I have a demultiplexexd 16S V4 dataset (250PE) for 1621 stool samples (~700 unique subjects longitudinal at multiple time points). Altogether, I obtained 261,819,393 raw reads. Below is the fastqc plot.
- The quality of reverse read starts dropping a lot after 150bp.
I use the criteria below using DADA2 for data processing.
truncate Qscore = 2, maximum EE = 1, truncate reverse read at 150bp, fastqc plot shows a quite good quality after this.
After merging paired-end reads, we get 408,017 ASVs. However, 87.7% ASVs are regarded as chimeras, which accounts for 28.7% of merged reads (52.6% of raw reads), resulting in 50,001 ASVs.
Among them, 94% of those ASVs have <1% prevalence and the remaining 6% of those ASVs have prevalence ranging from 2-10%.

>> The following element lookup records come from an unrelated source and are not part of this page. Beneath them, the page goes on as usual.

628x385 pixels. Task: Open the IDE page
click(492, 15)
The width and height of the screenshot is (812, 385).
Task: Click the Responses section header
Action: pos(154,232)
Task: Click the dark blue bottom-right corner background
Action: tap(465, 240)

For your reference, below is the number of reads retained at each step.
Here I have 3 questions.
Is the number of ASV reasonable for such a big dataset? (It’s really a huge amount compared with using OTU delineation)
Is more than 87% of ASVs classified as chimera reasonable? Why are so many ASVs regarded as chimeras?
The prevalence is very low, quite unusual for gut microbiome samples.
BTW, “–p-min-fold-parent-over-abundance FLOAT” is set to 2.
May I have your comments and suggestions on this output?